Enjoying the privilege of checking out longtime Windy City trumpet and flugelhorn stalwart Constantine Alexander for the first time via his freewheeling, alternately slow-simmering and fast burning debut Firetet, it seemed natural to check out the previous accolades he brings to the party. His resume includes the likes of Ron Carter, Randy Brecker, Paquito D’Rivera and Snarky Puppy’s Robert “Sput” Searight, but as a native Chicagoan who grew up loving the town’s sports teams, Alexander had me at “he is the trumpeter for the Chicago Blackhawks.”

The 7-piece, 52-minute set is fashioned as a flights of fancy, soaring improvisation-filled and hard swinging homage to Art Blakey’s Jazz Messengers and trumpet legend Clifford Brown, full of soulful connections and quick-witted repartee with Alexander’s ensemble of Roy McGrath (tenor sax), Julius Tucker (piano), Greg Essig (drums) and Ben Dillinger (acoustic bass).

As spirited and Blackhawk power play exciting as the full album is – and true to its title, it sparks intensely from the get-go (“The Show”) yet also keeps us “Waltzin’ Long” (a moodier flow) and energetically invites us to soar along as a “Frequent Flyer” – the first six tracks seem like a prelude to the epic nearly 13 minute closer “Deez.” Alexander calls the slowly evolving piece “my contrafact of Coltrane’s ‘Giant Steps,’ a tune that started out as a joke during my residence at Gino’s East” that became “a tune that reminds us all not to take life to seriously.”
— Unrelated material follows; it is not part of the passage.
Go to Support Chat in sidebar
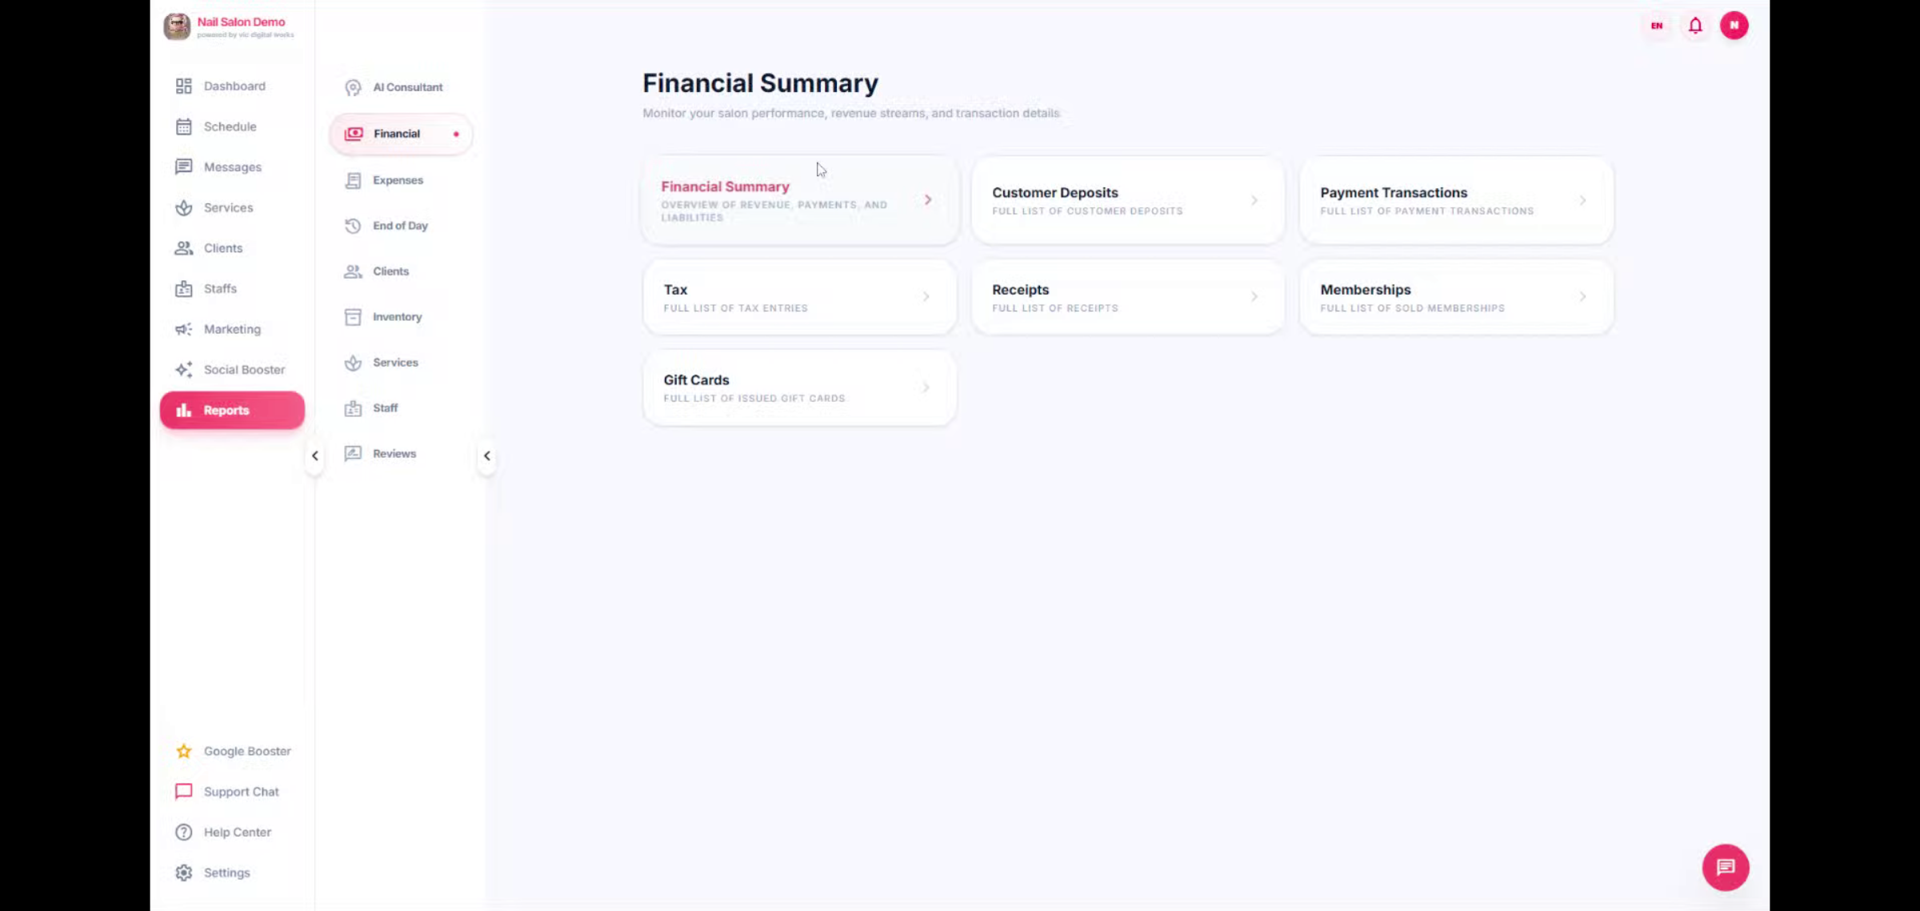1920x911 pixels. point(240,792)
The piece begins with a begins with a lengthy meditative yet often dramatic piano solo before building bustling, solo-driven trumpet, sax and piano momentum leading towards the crashing crescendo of Essig’s deep, expansive and booming drum solo. With any luck and a lot of crackling grace, those of us outside Chi-town will be hearing lots more from this Firetet in the future.